Laugh, tell them how you're on the wagon now, smiling ruefully at all the fun you know you're missing out on, and make a counteroffer of whatever desirable activity you prefer. Say, instead of a Portuguese feast followed by strip club, let's go shoot trap out at Thunder Mountain, followed by an enormous luncheon at the same place. It's very situational and you have to have a certain something to pull it off gracefully.

Hope that is any help whatsoever ;)

Laslo, was it you or betamax or somebody else who had that shtick with Joe DiMaggio, MM, et al, in hell?

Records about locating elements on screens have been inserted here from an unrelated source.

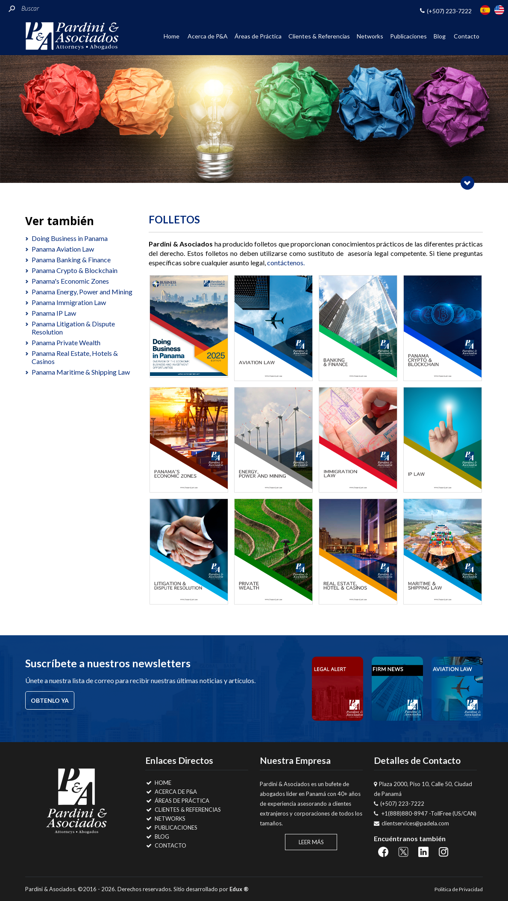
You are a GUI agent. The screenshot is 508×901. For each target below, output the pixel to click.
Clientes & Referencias (319, 36)
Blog (440, 36)
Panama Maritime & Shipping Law (81, 372)
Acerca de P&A (208, 36)
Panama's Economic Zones (70, 281)
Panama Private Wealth (66, 342)
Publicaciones (408, 36)
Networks (370, 36)
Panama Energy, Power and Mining (82, 292)
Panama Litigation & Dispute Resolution (73, 328)
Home (171, 36)
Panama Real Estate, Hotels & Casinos (75, 357)
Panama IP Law (54, 313)
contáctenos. (286, 262)
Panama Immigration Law (69, 302)
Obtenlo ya (50, 700)
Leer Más (311, 842)
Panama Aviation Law (63, 249)
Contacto (466, 36)
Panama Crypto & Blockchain (74, 270)
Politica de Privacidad (459, 889)
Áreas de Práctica (258, 36)
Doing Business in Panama (70, 238)
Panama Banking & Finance (71, 259)
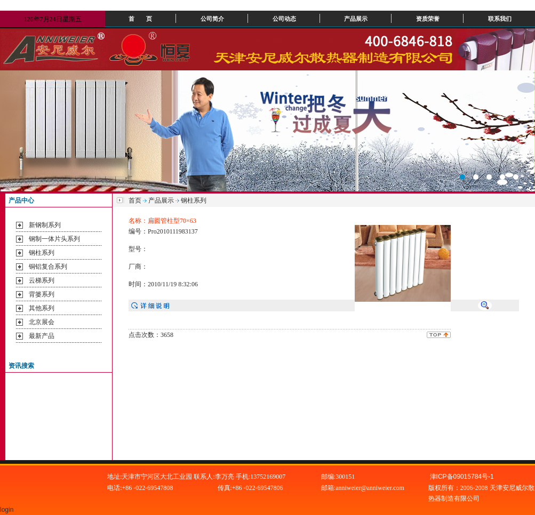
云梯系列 (41, 280)
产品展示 (356, 18)
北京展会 (41, 322)
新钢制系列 (45, 225)
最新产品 (41, 336)
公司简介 (212, 18)
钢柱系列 (41, 252)
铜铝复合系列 (48, 266)
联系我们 (500, 18)
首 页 (140, 18)
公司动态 (284, 18)
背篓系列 (41, 294)
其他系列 (41, 308)
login (7, 509)
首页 (135, 200)
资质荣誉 (428, 18)
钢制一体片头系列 (54, 239)
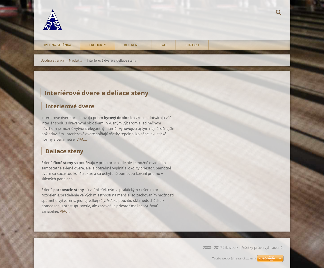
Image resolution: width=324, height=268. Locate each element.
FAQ (163, 45)
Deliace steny (64, 151)
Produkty (97, 45)
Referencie (133, 45)
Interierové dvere (69, 106)
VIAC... (81, 139)
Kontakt (192, 45)
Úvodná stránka (57, 45)
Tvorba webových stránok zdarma (234, 258)
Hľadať (278, 13)
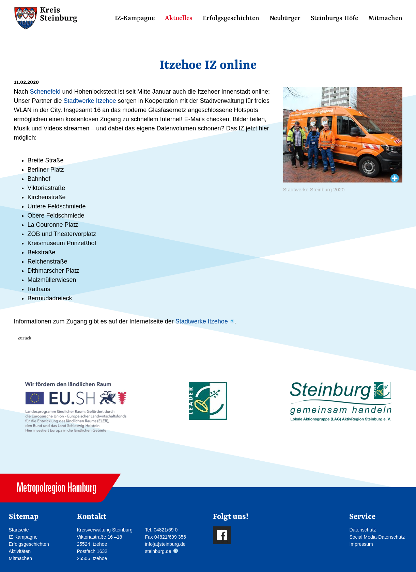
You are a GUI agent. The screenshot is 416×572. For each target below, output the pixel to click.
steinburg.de (158, 551)
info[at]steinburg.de (165, 544)
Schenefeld (45, 91)
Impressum (361, 544)
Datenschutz (362, 530)
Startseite (19, 530)
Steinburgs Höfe (334, 18)
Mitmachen (385, 18)
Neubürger (285, 18)
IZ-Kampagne (135, 18)
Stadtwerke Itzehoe (90, 100)
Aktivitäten (20, 551)
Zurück (24, 338)
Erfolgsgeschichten (231, 18)
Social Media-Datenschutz (377, 537)
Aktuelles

On the situationality of strudel versus crumpet, remember that in Saving Private Ryan, a German POW fearing promotion to KIA, conveys his American affinities to the squad by saying among other things "Betty Grable, what a dish!" so the general notion of beautiful women as delicious dainties to consume, not to get all feministing on you, is well-founded before the period of the film.


Now word choice...crumpet I dimly envision something you've attained, rather than something you aspire to, As your synonym for food might it be a nod to Yiddish perhaps? Was she not married to Arthur Miller at this time and had she not converted to Judaism on his behalf? Maybe there was something there.

Or maybe it's the latest thing in NY diners at the time, The Fabulous International Dessert known as the strudel . Haimisch.

Fumbling fishing in the databanks I can't swear to it but I believe I've heard a woman called Asher a strudel before. Mel Brooks maybe.

mockturtle said...

I think my favorite MM movie was Bus Stop.

Yancey Ward said...

Big Bang Theory clip:

Penny puts on glasses

Now is the winter of our discontent made glorious summer by this son of New York said...

MM is exibit A for guys who need a dose of the red pill. She just plays herself with embellishments, to be sure, but obvious omissions due to taste.

She was what almost all women would be if they had the sexual power.